While most funerals have music and family members delivering eulogies, nobody attended the funeral of an 87-year-old Covid-19 patient on October 30, with the exception of Shi and two service workers. Government guidelines allow up to 30 people at wakes, burials, and cremations.

After the final procession, the coffin is collected by crematorium technicians wearing personal protective equipment who wheel the coffin into a cremation chamber. The cremation process takes four to five hours.

Families are allowed to see the cremation from a viewing deck in the crematorium. Photo: Marielle Descalsota

Practices concerning the after-death matters of Covid-19 patients differ around the region.

In the Philippines, local governments are tasked with ensuring that confirmed and suspected cases are cremated or buried within 12 hours of death. Funeral parlours and crematoriums risk losing their business permit if cadavers are refused.

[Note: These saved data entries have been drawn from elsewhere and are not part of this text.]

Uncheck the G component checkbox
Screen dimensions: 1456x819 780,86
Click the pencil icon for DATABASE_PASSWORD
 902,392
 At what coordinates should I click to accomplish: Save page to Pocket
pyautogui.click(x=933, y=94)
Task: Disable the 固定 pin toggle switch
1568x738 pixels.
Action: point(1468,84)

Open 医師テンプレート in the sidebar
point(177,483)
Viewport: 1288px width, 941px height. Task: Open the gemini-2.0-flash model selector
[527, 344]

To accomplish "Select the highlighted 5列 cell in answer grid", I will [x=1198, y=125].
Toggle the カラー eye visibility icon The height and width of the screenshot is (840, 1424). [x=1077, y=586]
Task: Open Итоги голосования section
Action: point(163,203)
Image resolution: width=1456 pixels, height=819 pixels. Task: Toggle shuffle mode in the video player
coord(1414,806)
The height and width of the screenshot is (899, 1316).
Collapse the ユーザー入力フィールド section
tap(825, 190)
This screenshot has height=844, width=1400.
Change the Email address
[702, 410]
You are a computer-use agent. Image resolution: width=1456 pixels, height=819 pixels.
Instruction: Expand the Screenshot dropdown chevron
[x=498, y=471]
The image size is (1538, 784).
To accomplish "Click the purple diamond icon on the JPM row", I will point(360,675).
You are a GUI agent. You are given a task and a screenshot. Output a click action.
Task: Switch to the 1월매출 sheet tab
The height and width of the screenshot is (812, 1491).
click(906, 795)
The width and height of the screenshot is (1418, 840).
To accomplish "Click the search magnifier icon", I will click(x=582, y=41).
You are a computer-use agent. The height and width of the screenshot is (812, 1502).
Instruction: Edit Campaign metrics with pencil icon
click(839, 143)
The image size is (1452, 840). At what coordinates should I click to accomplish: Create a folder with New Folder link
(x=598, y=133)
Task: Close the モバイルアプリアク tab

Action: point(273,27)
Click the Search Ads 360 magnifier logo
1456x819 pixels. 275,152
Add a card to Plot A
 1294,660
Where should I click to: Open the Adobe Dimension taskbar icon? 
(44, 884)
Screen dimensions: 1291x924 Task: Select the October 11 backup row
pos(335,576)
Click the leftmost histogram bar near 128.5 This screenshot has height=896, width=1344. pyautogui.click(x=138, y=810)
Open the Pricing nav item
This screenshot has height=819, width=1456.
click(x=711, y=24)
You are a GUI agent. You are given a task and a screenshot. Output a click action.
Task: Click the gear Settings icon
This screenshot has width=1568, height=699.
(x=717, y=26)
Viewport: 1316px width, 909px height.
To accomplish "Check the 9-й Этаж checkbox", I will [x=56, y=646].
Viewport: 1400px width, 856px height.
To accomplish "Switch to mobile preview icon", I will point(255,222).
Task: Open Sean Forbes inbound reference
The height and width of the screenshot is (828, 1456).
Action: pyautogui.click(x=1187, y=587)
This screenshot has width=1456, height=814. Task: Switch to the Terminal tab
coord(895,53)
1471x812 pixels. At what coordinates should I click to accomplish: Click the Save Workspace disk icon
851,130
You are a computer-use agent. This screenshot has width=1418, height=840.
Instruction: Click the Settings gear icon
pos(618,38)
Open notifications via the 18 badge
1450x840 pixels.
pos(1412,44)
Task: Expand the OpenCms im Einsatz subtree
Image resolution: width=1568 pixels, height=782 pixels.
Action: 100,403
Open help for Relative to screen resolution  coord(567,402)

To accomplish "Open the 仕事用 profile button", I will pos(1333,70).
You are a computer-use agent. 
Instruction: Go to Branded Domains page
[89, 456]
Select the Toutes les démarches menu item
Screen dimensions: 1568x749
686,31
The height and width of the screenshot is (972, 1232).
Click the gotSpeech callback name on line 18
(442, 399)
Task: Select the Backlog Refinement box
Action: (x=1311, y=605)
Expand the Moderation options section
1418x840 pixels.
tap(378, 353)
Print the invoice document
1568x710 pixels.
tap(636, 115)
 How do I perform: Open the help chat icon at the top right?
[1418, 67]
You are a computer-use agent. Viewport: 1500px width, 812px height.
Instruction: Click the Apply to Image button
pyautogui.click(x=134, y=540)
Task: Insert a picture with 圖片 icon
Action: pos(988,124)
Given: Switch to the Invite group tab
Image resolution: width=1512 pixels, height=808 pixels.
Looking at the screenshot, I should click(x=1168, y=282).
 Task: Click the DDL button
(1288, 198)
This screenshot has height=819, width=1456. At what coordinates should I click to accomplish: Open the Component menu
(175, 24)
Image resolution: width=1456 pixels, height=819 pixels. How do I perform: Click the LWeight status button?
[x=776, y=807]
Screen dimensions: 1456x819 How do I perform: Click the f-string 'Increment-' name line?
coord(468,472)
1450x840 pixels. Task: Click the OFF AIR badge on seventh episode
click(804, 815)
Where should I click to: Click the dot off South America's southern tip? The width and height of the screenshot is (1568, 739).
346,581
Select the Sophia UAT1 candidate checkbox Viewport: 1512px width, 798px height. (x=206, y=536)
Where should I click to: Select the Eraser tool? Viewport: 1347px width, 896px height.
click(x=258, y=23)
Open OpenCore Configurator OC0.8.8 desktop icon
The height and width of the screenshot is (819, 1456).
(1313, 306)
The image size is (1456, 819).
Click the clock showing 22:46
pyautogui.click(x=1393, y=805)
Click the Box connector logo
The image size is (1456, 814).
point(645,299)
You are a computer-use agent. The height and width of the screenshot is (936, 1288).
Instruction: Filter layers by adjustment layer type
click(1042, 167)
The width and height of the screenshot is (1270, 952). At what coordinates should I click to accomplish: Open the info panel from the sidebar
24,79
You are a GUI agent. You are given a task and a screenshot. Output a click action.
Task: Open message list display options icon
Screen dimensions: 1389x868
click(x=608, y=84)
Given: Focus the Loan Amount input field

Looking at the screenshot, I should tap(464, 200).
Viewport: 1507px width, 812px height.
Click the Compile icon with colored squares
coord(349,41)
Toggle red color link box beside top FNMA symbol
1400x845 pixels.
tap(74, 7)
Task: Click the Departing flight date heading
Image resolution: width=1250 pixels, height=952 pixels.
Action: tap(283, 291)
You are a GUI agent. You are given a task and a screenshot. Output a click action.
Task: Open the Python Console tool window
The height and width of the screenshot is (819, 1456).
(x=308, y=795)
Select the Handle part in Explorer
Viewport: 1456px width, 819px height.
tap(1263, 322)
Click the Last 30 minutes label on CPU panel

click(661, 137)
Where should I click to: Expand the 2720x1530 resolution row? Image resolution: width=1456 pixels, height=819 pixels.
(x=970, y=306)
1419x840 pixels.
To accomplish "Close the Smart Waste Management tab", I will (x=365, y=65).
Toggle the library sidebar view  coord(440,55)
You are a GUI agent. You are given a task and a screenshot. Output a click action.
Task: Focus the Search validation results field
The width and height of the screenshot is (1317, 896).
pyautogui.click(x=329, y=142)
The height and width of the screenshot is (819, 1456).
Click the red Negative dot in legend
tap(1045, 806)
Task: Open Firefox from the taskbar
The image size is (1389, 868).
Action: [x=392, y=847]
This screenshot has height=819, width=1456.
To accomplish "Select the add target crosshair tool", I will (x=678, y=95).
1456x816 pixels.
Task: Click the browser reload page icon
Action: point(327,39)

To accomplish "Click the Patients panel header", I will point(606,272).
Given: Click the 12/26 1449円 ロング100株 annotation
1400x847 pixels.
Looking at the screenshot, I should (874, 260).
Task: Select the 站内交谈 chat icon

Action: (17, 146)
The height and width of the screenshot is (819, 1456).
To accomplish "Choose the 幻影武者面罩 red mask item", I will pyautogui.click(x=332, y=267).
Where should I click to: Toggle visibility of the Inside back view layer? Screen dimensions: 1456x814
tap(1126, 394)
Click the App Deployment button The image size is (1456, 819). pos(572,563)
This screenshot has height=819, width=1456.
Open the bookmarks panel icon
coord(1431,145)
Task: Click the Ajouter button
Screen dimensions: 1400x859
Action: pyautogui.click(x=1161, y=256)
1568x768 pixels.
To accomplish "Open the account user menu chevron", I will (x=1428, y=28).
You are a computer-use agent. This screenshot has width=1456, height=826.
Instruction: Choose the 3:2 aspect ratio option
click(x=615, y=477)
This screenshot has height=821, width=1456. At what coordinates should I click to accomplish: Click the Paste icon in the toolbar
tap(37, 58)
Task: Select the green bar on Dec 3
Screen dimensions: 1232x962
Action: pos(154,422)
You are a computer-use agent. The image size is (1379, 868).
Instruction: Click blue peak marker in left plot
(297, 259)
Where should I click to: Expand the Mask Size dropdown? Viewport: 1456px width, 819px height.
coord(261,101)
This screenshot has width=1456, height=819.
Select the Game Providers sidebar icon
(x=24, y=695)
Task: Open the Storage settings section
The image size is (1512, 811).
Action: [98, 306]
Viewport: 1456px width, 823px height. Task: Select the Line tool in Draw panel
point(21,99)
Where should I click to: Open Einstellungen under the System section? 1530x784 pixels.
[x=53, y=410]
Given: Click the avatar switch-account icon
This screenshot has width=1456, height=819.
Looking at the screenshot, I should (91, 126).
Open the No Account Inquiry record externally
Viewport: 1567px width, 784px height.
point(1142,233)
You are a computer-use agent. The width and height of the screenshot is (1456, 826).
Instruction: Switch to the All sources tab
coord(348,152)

Burial practices in India prescribe Hindus, Jains, and Muslims to be cremated and buried within 24 hours.
But in Muslim-majority countries like Indonesia, where most of the population adheres to Islamic burial traditions, very few opt for cremations. In Bogor, volunteers work to bury the deceased, at times without PPE. Malaysian volunteers also contribute to national efforts to navigate mounting death tolls, with citizen groups arranging burials and the transport of bodies to cemeteries.